Your instructions: Beneath this task are records; count the lines among them that contain the word "item" and answer with the number only.

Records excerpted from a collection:
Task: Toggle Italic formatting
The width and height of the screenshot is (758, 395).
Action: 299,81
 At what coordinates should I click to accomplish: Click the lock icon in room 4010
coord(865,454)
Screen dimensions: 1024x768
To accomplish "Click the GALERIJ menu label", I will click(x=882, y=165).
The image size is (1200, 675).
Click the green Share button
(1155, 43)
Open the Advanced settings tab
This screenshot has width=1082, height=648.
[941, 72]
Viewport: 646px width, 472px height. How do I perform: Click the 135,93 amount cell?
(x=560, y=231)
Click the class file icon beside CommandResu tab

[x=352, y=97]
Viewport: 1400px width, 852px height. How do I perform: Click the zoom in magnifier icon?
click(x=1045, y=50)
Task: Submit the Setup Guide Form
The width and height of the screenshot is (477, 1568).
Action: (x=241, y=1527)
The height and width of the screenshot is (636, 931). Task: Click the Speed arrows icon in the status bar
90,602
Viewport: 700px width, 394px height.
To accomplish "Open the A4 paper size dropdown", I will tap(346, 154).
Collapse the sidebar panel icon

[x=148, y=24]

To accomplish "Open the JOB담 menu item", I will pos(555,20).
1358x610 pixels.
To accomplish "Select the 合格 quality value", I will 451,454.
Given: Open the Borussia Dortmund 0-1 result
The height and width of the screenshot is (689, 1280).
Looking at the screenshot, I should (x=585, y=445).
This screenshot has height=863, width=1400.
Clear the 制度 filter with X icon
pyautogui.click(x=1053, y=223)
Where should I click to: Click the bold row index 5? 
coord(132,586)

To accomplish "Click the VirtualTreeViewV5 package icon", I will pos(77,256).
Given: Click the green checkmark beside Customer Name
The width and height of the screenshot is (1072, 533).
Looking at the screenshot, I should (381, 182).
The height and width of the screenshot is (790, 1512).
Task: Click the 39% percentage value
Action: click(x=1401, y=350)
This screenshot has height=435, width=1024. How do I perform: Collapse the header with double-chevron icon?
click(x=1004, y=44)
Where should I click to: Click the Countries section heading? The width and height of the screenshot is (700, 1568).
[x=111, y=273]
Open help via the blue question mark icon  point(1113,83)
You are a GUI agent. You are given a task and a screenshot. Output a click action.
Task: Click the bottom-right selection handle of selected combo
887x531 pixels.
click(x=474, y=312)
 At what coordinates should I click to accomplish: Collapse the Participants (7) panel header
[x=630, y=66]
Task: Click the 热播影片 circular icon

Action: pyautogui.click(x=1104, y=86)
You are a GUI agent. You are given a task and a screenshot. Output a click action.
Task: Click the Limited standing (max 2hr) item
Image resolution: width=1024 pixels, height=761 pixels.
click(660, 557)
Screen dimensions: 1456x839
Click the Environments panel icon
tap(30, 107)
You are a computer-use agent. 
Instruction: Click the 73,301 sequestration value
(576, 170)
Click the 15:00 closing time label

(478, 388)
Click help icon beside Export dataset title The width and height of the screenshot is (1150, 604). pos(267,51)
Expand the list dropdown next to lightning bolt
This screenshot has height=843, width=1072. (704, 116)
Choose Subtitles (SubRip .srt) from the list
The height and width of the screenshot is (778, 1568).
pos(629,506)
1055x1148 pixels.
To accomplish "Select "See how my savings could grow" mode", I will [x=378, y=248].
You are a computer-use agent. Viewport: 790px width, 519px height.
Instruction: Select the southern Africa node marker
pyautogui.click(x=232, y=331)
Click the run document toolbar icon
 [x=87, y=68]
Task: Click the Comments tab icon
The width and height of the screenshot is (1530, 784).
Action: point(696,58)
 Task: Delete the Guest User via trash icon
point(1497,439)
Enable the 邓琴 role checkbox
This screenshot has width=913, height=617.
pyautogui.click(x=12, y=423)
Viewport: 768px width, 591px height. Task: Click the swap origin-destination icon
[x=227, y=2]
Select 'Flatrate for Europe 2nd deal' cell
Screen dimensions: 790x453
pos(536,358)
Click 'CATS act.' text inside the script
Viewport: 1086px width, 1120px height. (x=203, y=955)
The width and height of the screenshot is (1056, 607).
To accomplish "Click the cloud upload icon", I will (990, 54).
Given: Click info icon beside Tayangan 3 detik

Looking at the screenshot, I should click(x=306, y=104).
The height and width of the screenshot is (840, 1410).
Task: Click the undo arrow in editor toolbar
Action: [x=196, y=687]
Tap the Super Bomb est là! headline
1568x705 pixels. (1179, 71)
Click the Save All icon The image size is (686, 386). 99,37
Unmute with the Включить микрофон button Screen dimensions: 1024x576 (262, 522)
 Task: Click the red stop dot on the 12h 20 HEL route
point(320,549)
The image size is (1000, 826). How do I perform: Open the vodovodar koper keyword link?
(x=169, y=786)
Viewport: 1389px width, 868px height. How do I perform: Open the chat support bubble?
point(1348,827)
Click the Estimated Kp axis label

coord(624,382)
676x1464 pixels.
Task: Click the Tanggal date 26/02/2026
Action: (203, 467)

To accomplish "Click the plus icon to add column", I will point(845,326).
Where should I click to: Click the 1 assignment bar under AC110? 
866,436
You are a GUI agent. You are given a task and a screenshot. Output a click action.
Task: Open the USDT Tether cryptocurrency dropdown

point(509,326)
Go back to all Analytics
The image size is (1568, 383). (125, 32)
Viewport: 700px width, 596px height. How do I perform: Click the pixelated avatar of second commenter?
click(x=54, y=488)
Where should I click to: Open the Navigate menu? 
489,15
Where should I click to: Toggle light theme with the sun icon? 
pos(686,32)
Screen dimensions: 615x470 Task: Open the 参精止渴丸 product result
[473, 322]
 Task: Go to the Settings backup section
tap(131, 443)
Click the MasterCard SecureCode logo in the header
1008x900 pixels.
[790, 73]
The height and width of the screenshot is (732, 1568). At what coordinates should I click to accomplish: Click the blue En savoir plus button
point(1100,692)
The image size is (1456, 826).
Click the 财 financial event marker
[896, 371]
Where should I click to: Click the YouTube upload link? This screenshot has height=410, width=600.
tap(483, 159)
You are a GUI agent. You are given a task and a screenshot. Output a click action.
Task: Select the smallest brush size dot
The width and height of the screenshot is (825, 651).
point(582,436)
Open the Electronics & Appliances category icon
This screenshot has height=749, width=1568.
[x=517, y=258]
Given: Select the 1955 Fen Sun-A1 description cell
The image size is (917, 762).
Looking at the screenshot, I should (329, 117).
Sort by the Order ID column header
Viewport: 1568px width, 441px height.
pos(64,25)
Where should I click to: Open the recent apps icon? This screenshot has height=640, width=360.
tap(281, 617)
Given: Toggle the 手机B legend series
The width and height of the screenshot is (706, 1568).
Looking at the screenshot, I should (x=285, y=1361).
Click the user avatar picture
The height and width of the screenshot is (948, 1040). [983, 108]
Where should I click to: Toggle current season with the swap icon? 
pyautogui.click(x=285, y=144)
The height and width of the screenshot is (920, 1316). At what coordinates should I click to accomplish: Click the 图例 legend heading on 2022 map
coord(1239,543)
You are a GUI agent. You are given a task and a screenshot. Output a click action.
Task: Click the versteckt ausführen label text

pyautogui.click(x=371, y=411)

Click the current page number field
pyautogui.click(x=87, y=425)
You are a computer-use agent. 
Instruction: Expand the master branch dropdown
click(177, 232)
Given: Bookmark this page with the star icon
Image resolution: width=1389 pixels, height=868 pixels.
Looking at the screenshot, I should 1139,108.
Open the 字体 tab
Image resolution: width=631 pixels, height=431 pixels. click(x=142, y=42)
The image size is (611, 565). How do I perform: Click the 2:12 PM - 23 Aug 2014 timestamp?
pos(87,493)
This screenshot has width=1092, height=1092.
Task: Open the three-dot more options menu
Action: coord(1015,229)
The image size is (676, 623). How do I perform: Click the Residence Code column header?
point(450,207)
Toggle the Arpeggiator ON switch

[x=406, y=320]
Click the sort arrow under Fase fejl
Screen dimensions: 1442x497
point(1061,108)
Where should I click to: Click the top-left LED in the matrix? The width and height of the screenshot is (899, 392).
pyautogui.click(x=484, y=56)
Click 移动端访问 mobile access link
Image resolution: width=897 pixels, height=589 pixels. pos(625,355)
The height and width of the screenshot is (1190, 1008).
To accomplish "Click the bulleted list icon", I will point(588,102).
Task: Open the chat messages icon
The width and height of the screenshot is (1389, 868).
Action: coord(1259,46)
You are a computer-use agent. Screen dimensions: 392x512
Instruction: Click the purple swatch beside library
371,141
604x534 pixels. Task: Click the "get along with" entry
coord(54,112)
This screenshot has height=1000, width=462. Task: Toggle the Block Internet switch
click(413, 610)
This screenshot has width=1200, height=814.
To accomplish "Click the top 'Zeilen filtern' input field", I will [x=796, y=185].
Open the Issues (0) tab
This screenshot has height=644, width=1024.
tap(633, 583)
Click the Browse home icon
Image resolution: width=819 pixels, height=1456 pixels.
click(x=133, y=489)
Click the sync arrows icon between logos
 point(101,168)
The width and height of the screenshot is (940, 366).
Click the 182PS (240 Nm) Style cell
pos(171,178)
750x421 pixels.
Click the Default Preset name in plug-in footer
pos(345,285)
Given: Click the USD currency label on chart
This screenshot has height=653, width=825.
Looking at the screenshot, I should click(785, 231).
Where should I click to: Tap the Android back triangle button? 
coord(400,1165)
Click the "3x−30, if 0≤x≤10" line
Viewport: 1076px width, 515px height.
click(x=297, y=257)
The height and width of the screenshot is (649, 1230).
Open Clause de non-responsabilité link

Response to the task: 2